Fondo di solidarietà per le imprese colpite dalle conseguenze economiche, finanziarie e sociali della diffusione dell’epidemia di covid-19 e dalle misure adottate per limitarne la diffusione.

La mia impresa puo’ beneficiarne?

Questo fondo è destinato a persone fisiche e giuridiche di diritto privato, residenti fiscali In Francia che esercitano un’attività economica, alle seguenti condizioni:

1° Hanno iniziato la loro attività prima del 1° febbraio 2020;

2° Non hanno presentato una dichiarazione di cessations des paiements (insolvenza) entro il 1° marzo 2020;

3° Gli effettivi dell’impresa sono inferiori o uguale a dieci dipendenti. Tale soglia è calcolata secondo i termini e le condizioni di cui all’articolo L. 130-1 I del Code de sécurité sociale;

4° Il fatturato registrato nell’ultimo esercizio è inferiore al milione di euro. Per le aziende che non hanno ancora chiuso l’esercizio, il fatturato medio mensile nel periodo compreso tra la data di costituzione della società e il 29 febbraio 2020 deve essere inferiore a 83.333 euro;

5° Il reddito imponibile, maggiorato delle somme eventualmente versate all’amministratore per l’attività svolta, non supera i 60.000 euro per l’ultimo esercizio chiuso.

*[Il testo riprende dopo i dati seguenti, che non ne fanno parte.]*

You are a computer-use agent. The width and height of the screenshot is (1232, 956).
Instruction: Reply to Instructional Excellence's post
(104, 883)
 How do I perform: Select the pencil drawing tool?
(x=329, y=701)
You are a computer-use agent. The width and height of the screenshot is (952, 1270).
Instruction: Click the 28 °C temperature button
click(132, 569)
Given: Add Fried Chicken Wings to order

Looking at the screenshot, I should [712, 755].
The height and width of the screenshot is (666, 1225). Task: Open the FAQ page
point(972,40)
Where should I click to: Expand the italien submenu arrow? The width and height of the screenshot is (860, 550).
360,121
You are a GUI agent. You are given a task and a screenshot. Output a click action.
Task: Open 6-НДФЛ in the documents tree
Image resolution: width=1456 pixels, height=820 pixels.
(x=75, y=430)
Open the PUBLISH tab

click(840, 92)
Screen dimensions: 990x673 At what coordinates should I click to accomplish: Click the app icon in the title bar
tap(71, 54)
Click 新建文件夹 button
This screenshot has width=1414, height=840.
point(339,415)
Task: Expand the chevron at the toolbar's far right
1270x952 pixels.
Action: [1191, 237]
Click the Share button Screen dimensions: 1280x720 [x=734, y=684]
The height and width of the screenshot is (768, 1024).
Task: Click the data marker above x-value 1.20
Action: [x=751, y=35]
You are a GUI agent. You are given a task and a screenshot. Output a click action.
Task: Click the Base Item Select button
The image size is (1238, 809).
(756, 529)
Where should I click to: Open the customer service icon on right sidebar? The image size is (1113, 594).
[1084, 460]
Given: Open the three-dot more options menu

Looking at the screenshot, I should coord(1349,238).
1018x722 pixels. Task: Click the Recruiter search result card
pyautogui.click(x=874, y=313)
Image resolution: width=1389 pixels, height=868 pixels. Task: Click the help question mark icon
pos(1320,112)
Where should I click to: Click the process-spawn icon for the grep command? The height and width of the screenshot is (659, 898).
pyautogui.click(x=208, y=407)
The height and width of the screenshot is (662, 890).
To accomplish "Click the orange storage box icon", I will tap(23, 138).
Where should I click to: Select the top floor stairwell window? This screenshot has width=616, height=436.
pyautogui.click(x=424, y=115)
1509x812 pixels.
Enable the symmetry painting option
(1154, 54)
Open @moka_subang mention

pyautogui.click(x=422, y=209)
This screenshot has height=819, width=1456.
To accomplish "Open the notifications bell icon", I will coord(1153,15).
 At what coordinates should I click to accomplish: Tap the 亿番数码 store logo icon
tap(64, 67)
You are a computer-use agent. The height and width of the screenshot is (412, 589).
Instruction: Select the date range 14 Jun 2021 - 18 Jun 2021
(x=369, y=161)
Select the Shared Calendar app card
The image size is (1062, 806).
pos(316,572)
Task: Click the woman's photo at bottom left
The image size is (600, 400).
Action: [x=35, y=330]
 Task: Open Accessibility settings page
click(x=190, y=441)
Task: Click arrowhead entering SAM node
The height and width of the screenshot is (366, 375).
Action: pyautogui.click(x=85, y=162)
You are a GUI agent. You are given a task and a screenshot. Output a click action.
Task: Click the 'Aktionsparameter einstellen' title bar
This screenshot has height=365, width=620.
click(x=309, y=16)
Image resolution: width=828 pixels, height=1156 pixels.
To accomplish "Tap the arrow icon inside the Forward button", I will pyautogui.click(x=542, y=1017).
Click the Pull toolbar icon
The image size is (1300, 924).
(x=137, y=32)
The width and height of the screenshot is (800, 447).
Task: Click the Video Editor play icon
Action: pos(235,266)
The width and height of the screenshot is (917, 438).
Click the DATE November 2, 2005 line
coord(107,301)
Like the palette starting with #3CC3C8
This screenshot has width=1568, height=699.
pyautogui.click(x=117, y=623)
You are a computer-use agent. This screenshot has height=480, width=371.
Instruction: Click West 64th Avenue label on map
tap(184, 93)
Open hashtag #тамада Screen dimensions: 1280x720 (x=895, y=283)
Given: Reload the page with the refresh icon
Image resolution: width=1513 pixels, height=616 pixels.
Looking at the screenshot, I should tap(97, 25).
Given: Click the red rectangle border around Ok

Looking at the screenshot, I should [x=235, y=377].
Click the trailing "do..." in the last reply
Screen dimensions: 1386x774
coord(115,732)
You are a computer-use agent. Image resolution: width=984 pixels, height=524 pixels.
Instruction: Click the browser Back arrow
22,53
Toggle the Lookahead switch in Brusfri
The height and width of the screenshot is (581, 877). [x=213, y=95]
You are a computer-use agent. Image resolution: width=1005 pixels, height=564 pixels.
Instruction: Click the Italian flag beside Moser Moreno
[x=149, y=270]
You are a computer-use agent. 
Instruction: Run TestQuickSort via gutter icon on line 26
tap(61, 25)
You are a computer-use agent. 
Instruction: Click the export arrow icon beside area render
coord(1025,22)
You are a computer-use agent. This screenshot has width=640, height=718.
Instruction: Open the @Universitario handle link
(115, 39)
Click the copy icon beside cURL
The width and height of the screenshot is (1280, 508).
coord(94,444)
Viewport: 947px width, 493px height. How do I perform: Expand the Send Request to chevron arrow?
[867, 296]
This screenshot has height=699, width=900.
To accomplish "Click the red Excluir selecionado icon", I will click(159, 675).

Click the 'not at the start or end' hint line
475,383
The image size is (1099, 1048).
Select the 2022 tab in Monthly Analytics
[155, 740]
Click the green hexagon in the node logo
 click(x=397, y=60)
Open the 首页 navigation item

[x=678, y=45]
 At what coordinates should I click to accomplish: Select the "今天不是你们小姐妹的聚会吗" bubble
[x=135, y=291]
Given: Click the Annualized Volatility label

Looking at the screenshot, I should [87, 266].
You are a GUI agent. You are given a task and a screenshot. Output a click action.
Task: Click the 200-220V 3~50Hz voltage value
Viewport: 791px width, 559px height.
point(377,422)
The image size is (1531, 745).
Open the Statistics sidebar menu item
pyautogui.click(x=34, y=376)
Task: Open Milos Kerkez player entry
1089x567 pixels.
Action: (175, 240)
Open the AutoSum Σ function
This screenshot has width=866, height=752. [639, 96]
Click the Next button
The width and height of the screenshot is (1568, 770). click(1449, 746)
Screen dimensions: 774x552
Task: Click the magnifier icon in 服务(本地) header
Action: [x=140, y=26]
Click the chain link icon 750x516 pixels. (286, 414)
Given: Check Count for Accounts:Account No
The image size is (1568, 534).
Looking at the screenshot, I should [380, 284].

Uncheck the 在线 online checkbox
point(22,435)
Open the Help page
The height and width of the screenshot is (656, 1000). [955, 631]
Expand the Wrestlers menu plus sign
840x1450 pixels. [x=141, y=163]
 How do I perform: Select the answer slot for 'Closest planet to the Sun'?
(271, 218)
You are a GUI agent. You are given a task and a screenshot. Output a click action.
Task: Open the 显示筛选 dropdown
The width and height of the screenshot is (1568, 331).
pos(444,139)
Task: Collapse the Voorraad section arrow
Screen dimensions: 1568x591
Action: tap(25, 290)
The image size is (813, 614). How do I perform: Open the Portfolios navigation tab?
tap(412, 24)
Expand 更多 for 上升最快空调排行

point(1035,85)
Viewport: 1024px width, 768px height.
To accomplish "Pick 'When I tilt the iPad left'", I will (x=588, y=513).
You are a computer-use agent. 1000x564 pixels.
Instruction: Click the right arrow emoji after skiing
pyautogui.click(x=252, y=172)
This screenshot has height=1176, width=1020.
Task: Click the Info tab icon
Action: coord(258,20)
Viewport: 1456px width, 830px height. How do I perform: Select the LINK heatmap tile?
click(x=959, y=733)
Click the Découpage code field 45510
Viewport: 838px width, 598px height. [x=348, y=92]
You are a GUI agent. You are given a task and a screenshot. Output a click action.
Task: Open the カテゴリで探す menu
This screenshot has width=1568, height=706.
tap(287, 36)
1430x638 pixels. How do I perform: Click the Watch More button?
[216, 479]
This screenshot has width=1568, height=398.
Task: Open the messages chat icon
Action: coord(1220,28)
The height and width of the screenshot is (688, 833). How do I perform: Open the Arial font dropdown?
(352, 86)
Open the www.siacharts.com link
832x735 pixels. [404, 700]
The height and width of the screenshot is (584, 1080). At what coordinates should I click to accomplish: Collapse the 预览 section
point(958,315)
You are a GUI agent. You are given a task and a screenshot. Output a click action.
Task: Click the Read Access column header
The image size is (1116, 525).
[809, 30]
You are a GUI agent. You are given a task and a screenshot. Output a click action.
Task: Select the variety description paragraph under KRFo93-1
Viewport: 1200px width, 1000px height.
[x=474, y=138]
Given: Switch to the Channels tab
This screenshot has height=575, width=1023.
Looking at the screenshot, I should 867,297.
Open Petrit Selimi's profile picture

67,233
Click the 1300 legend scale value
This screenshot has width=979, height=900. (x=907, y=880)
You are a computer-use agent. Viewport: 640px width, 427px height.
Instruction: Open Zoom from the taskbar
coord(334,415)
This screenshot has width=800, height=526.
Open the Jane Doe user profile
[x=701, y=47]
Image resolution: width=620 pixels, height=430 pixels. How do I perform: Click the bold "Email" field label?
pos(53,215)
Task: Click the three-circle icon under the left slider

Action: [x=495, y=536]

Per le società che non hanno ancora chiuso l’esercizio, l’utile imponibile più, se del caso, le somme corrisposte all’amministratore è stabilito, sotto la loro responsabilità, a partire dal 29 febbraio 2020, nel corso del periodo di operatività e ridotto a dodici mesi;

6° Le persone fisiche o, nel caso di persone giuridiche, il loro amministratore di maggioranza (dirigeant majoritaire), non sono titolari, al 1° marzo 2020, di un contratto di lavoro a tempo pieno o di una pensione di anzianità e non hanno beneficiato, nel periodo compreso tra il 1° marzo 2020 e il 31 marzo 2020, di indennità giornaliere di previdenza sociale superiori a 800 euro;

7° Non sono controllate da una società commerciale ai sensi dell’articolo L. 233-3 del Code de commerce;

8° Quando controllano una o più società commerciali ai sensi dell’articolo L. 233-3 del Code de commerce, la somma dei dipendenti, del fatturato e degli utili delle entità collegate rispetta le soglie stabilite ai comma 3°, 4° e 5°;

9° Al 31 dicembre 2019 non si trovavano in difficoltà ai sensi dell’articolo 2 del regolamento (UE) n. 651/2014 della Commissione, del 17 giugno 2014, che dichiara alcune categorie di aiuti compatibili con il mercato interno ai sensi degli articoli 107 e 108 del Trattato.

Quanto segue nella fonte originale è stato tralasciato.